The IFEval result, which showed Llama 3.3 70B exceeding Llama 3.1 405B on instruction following, was frequently cited in community discussions on Hacker News and AI Twitter/X as evidence that careful post-training could compensate for reduced model size in instruction-following-intensive use cases.
Some developers noted that while the benchmark numbers were compelling, real-world performance on complex multi-step tasks showed the 405B model still outperforming the 70B in practice, particularly on tasks requiring recall of obscure factual information and long chains of dependent reasoning steps. The benchmark results for MMLU-Pro (68.9 versus 73.3) and GPQA Diamond (50.5 versus 51.1) indicate that the 405B's advantage in knowledge-intensive tasks, while narrowed, was not eliminated.
Llama 3.3 carries limitations common to large instruction-tuned language models, as well as some that are specific to its scope and training.
Parameter count ceiling: Despite outperforming Llama 3.1 405B on some benchmarks, Llama 3.3 70B does not match the 405B on tasks that directly benefit from breadth of world knowledge or very long chains of multi-step reasoning. MMLU-Pro performance of 68.9 versus the 405B's 73.3 reflects this gap.
Hallucinations: The model generates incorrect factual claims at rates consistent with models in its capability class. Like all contemporary large language models, it can produce plausible-sounding but fabricated citations, statistics, or biographical details. Production deployments should implement retrieval-augmented generation or factual grounding where accuracy on specific factual claims is required.
Context degradation: While the model supports 128K tokens of context, accuracy on retrieval tasks degrades for content placed in the middle of very long contexts. Long-context tasks requiring precise recall of all information throughout a document should be approached with awareness of this limitation and with prompt engineering strategies that place critical content near context boundaries.
Limited language support: The eight supported languages are a subset of global language needs. Applications targeting languages outside English, German, French, Italian, Portuguese, Hindi, Spanish, and Thai may encounter inconsistent output quality, and Meta explicitly advises against relying on Llama 3.3 for these languages without additional fine-tuning.

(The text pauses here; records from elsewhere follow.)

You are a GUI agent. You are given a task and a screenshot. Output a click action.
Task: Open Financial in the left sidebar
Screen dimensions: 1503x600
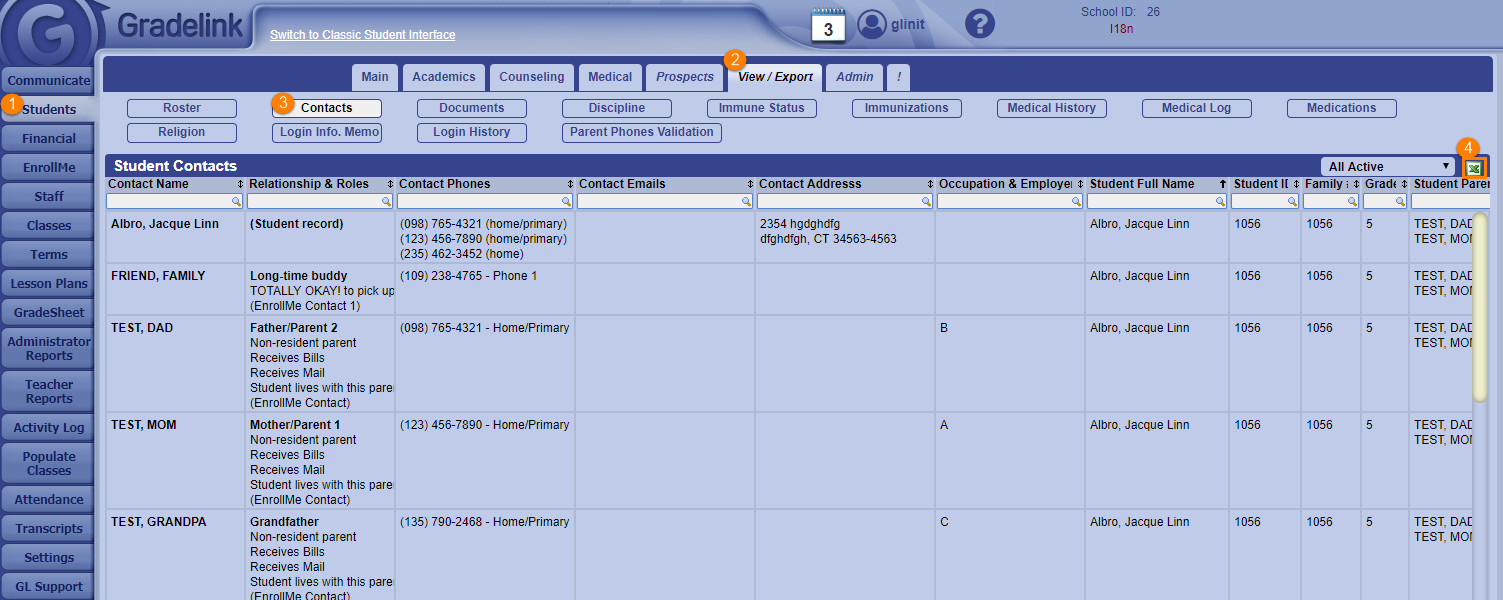click(49, 139)
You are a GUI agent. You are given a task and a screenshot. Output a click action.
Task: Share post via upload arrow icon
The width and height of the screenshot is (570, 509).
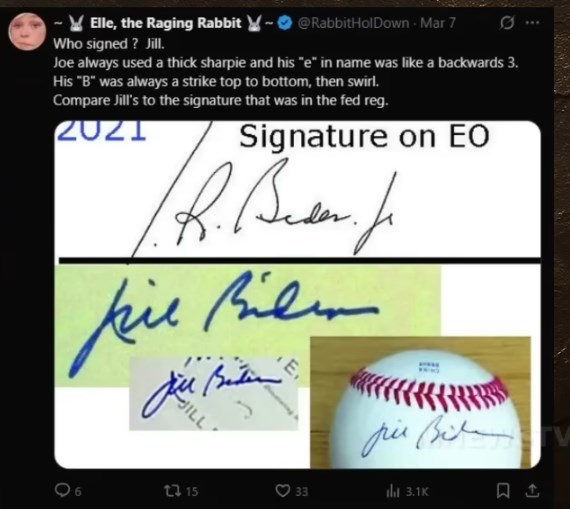pos(532,490)
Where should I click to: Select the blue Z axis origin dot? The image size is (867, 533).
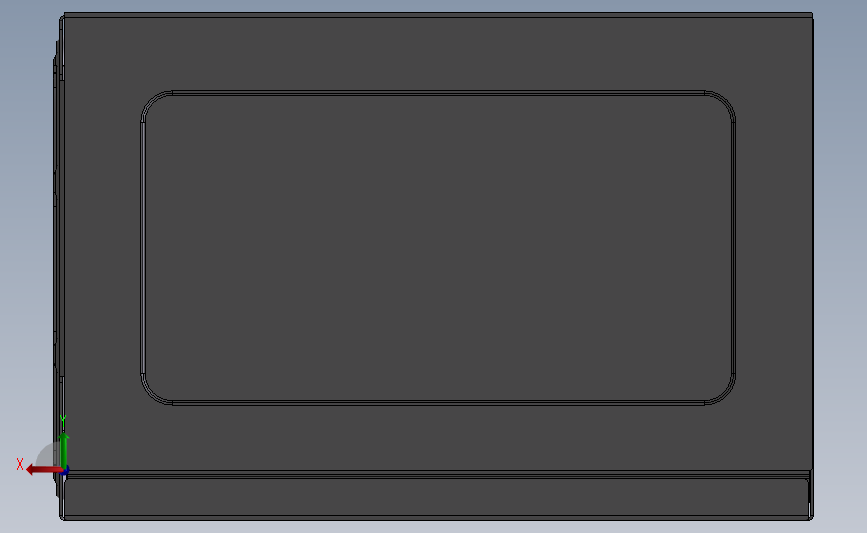[65, 471]
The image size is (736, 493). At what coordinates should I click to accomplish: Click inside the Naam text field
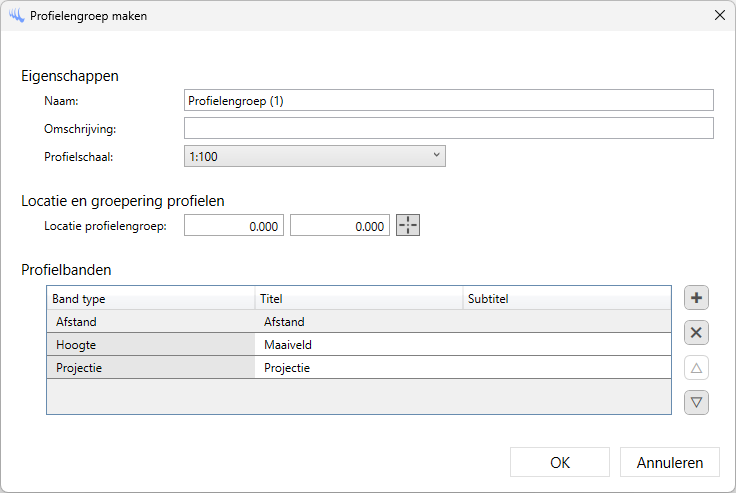(x=448, y=100)
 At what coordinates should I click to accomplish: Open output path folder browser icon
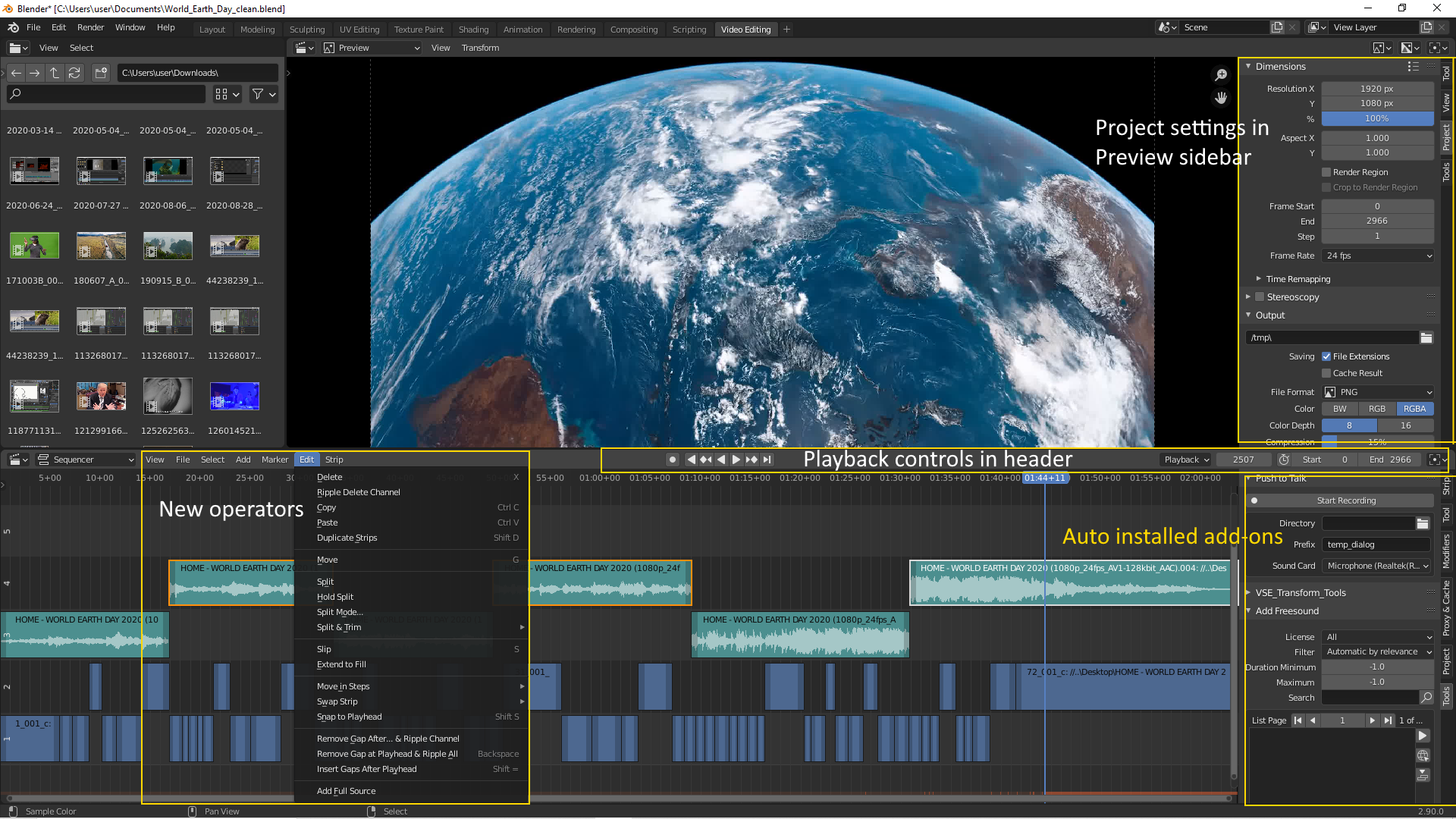(x=1426, y=337)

No vision capability: Llama 3.3 is a text-only model. Applications requiring image understanding must use a different model, such as Llama 3.2 11B Vision or 90B Vision from the Llama family, or a proprietary multimodal model.
Safety and alignment: Meta's responsible use guidelines note that Llama 3.3 may produce harmful, offensive, or biased outputs in adversarial or edge-case inputs. The model is aligned through RLHF but is not immune to jailbreak attempts or prompt injection in agentic settings. Meta provides Llama Guard and Prompt Guard as companion safety classifiers intended to be deployed alongside the model in production applications.

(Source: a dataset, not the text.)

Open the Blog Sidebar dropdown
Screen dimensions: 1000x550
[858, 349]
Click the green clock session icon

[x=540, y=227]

EU license restriction: The geographic restriction in the Llama 3.3 Community License may create compliance complexity for developers and organizations whose principal operations are in the European Union. End users in the EU can use applications built on Llama 3.3, but EU-based developers building, distributing, or modifying the model weights are subject to the license's explicit exclusion and need to obtain separate authorization.
Hardware demands for local deployment: Full-precision deployment requires enterprise-class GPU hardware. Even 4-bit quantized deployment at moderate context lengths requires high-end consumer hardware configurations, which limits genuinely local deployment to well-resourced developer environments.